How do you measure strength of a rule?

SixNein
Oct14-09, 04:42 PM
How do you measure strength of a rule?

Through the means of consistency.

I personally think Kant is off base. Counting is one human field that can be found in nature. A wolf can count, and it doesn't use its fingers. The concept of numbers is extremely primitive even though the definition of numbers is quite complex. Although our counting abilities are developed through external means, life could find the means to count through thought.

JoeDawg
Oct14-09, 11:46 PM
Through the means of consistency.


Consistency demands that you have at least 2 axioms, how do you select the first one?
This is where experience comes in. Even the very idea of 'consistency' comes from experience. We value consistency because of its value in predicting outcomes which are beneficial to us.
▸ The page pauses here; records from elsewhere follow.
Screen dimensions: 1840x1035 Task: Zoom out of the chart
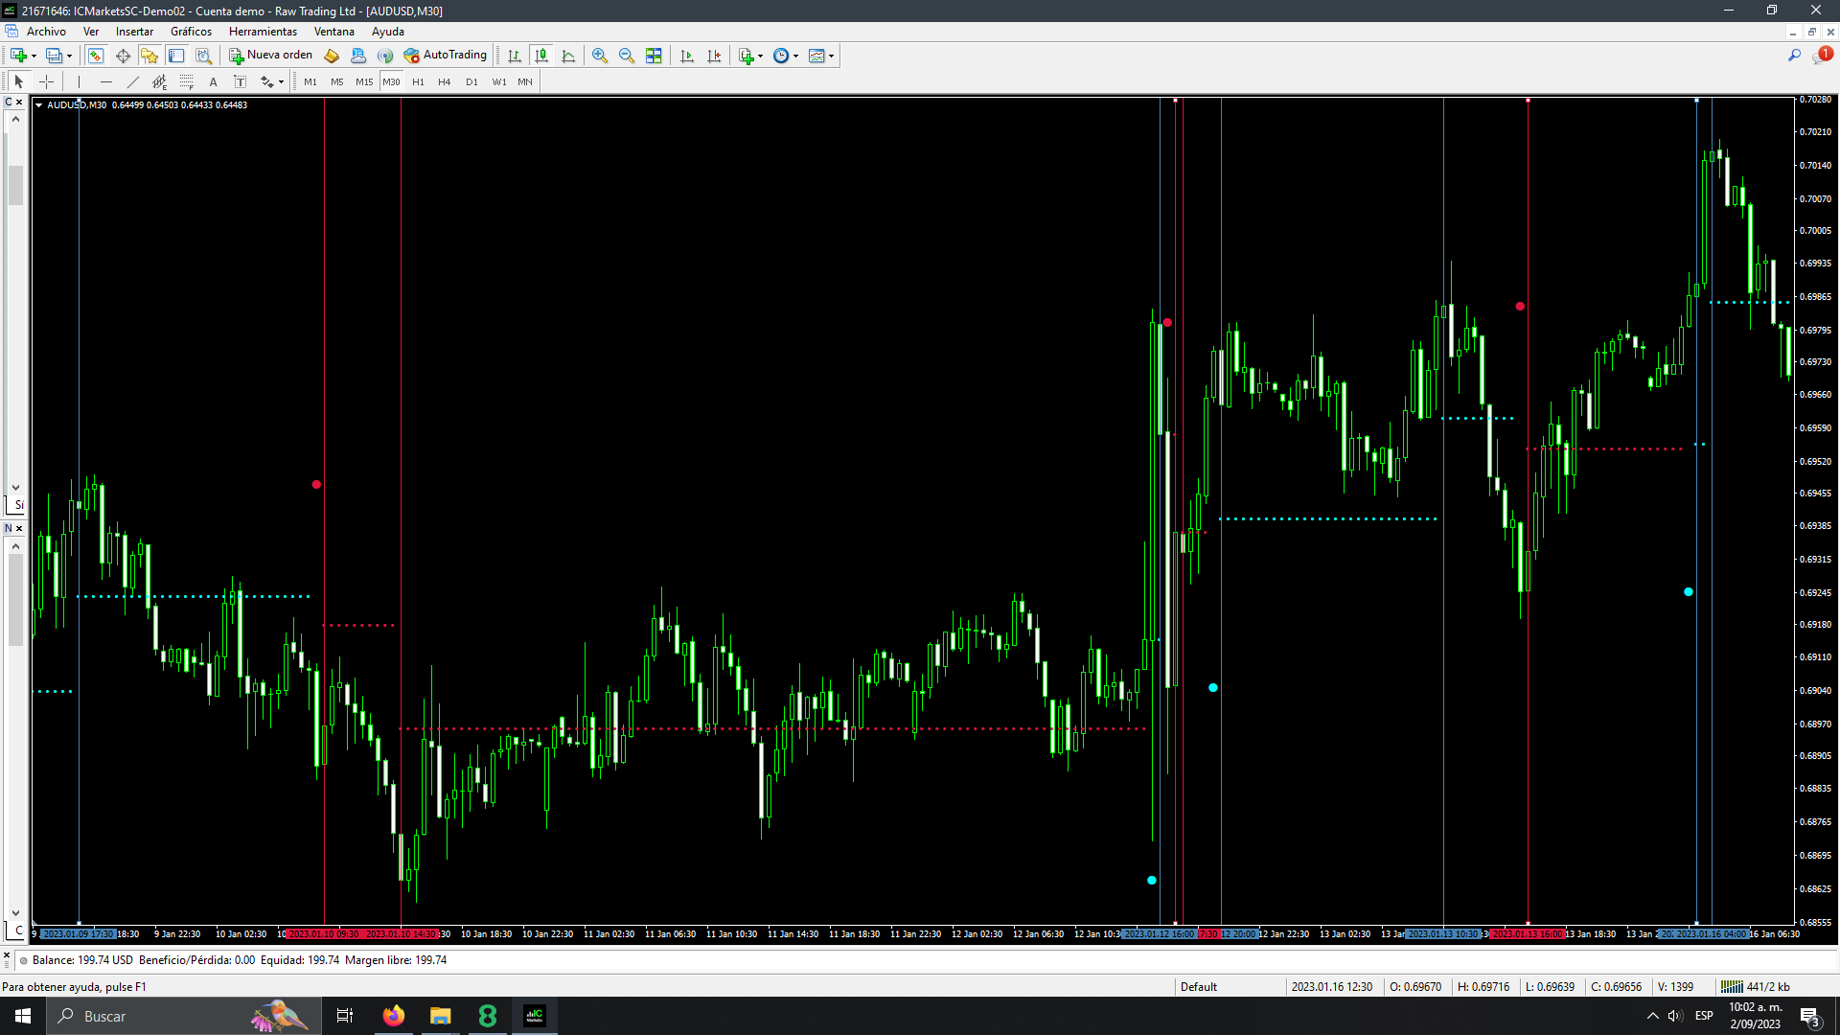click(627, 56)
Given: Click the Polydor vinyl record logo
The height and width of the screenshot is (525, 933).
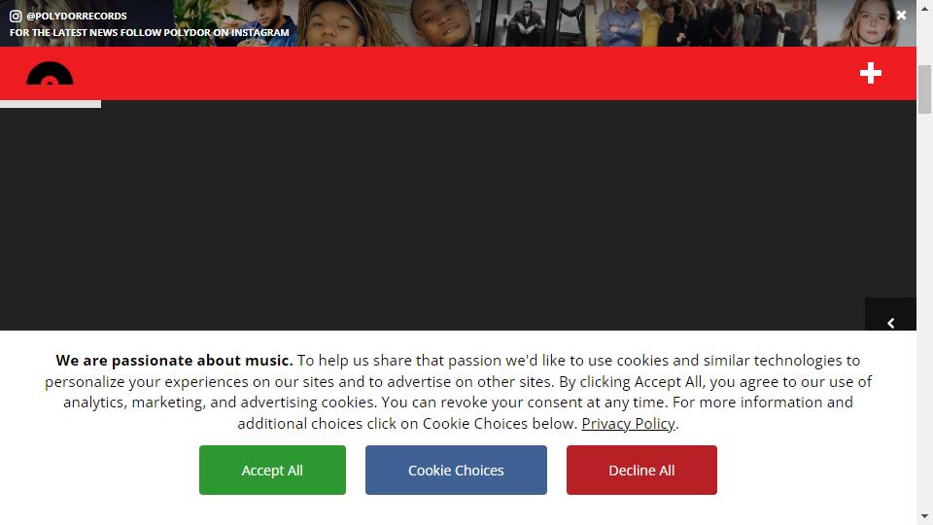Looking at the screenshot, I should point(50,73).
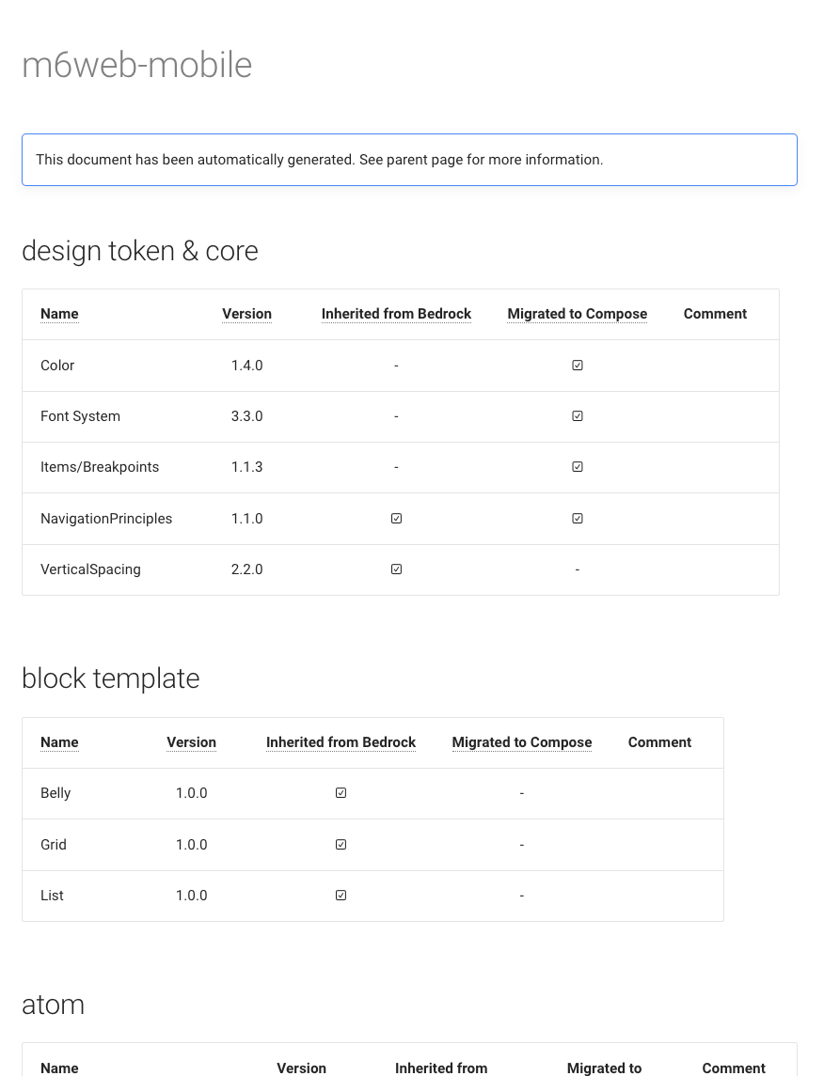Sort block template table by Name column
This screenshot has width=824, height=1076.
click(59, 742)
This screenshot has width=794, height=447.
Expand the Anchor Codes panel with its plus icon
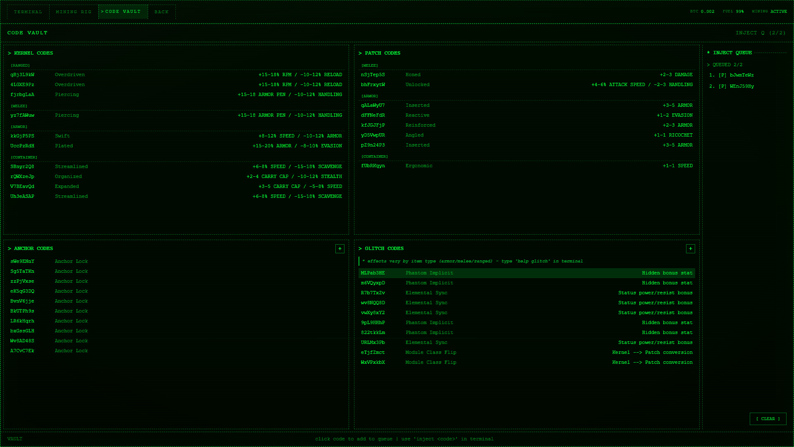(340, 248)

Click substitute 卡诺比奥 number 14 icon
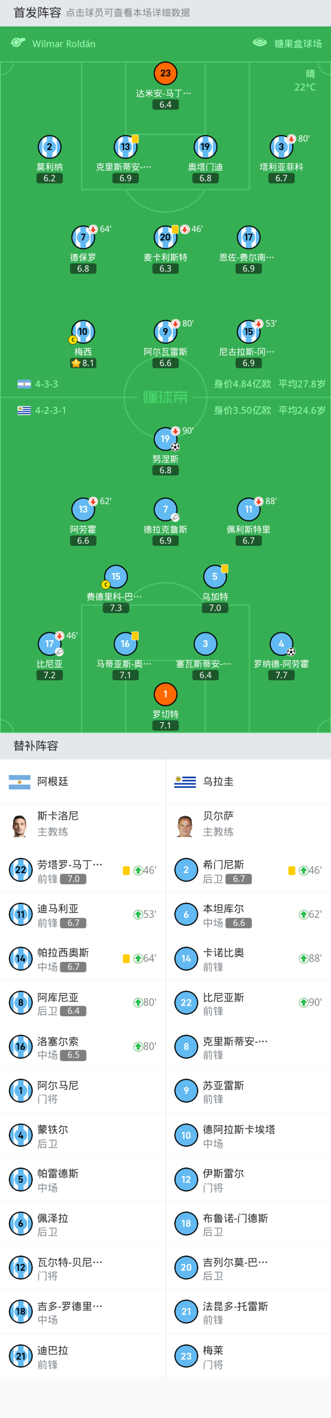[x=186, y=958]
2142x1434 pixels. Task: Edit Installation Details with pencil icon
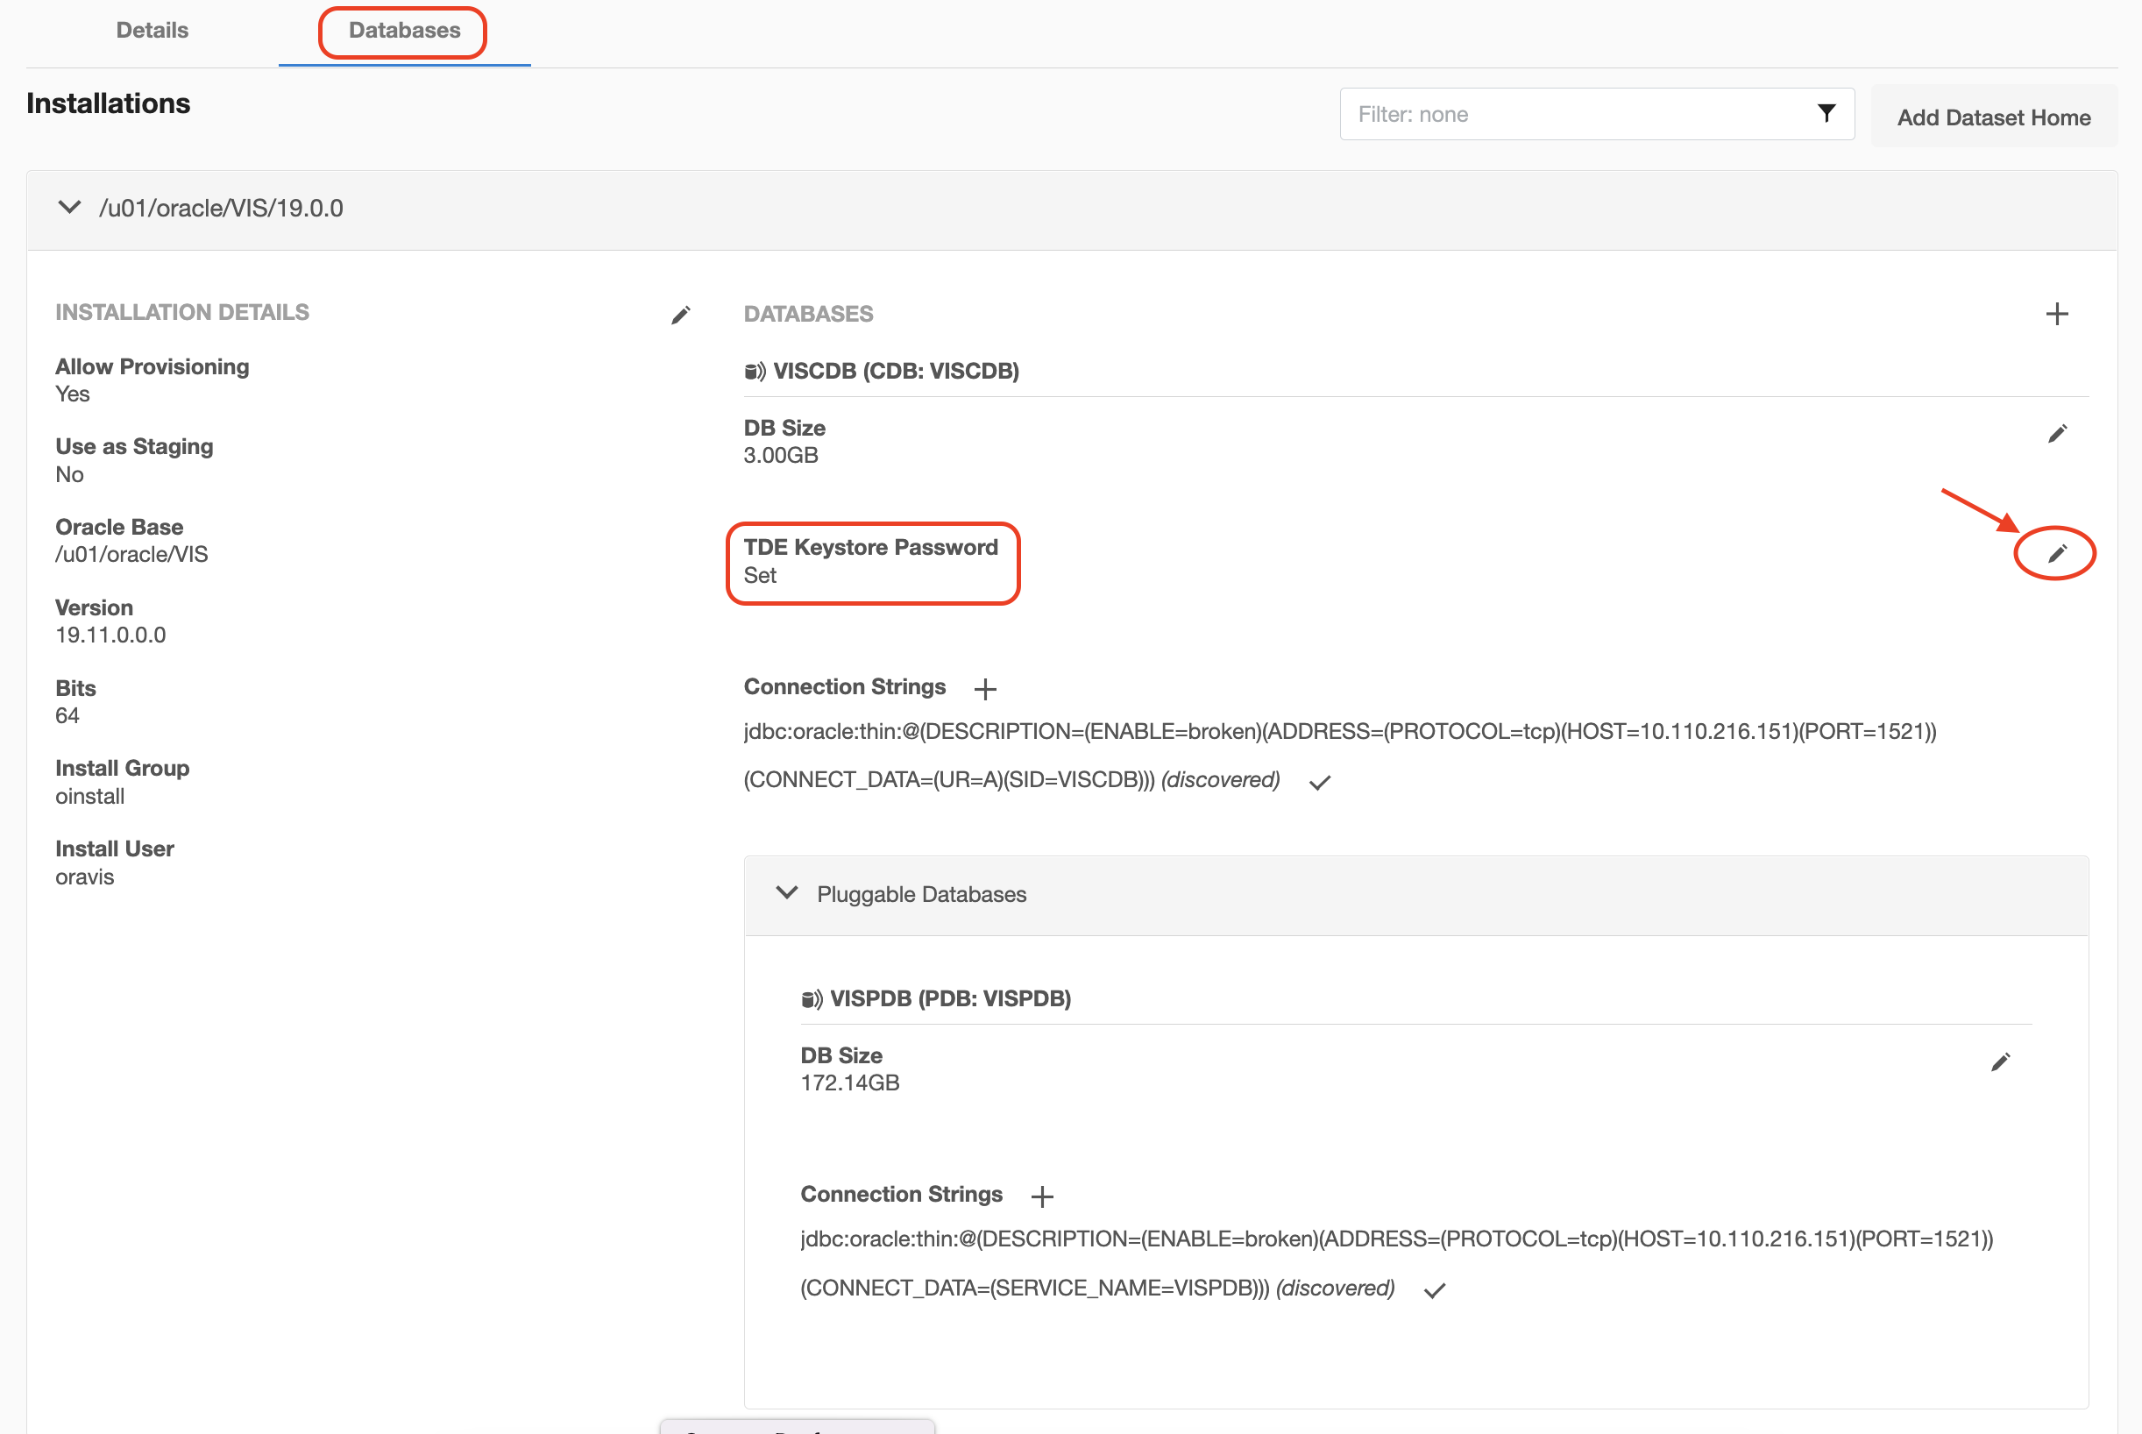(680, 316)
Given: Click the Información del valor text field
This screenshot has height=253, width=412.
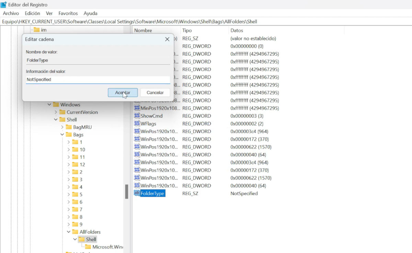Looking at the screenshot, I should click(x=98, y=79).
We evolved this ability, because its benefitial to survival.

Although our counting abilities are developed through external means, life could find the means to count through thought.

And a millions monkeys typing on keyboards for an infinite amount of time could write the complete works of shakespeare. But 99.9999...% of what they churn out would be nonesense, and some would be 'consistent' but not resemble reality.

Math was invented by generalizing experience.

SixNein
Oct15-09, 02:11 AM
Consistency demands that you have at least 2 axioms, how do you select the first one?
This is where experience comes in. Even the very idea of 'consistency' comes from experience. We value consistency because of its value in predicting outcomes which are beneficial to us. We evolved this ability, because its benefitial to survival.



And a millions monkeys typing on keyboards for an infinite amount of time could write the complete works of shakespeare. But 99.9999...% of what they churn out would be nonesense, and some would be 'consistent' but not resemble reality.

Math was invented by generalizing experience.

Thought is an experience. Mathematics is a manor of symbolic thinking.


When was math invented exactly? Mathematical abilities can be found in other species.

JoeDawg
Oct15-09, 04:58 AM
Thought is an experience. Mathematics is a manor of symbolic thinking.

Thought is qualitatively different from sense experience.

When was math invented exactly? Mathematical abilities can be found in other species.
Hard to say, but geometry goes back at least as far as the Ancient Egyptians. Before writing, I'm not sure one could even have a formal system.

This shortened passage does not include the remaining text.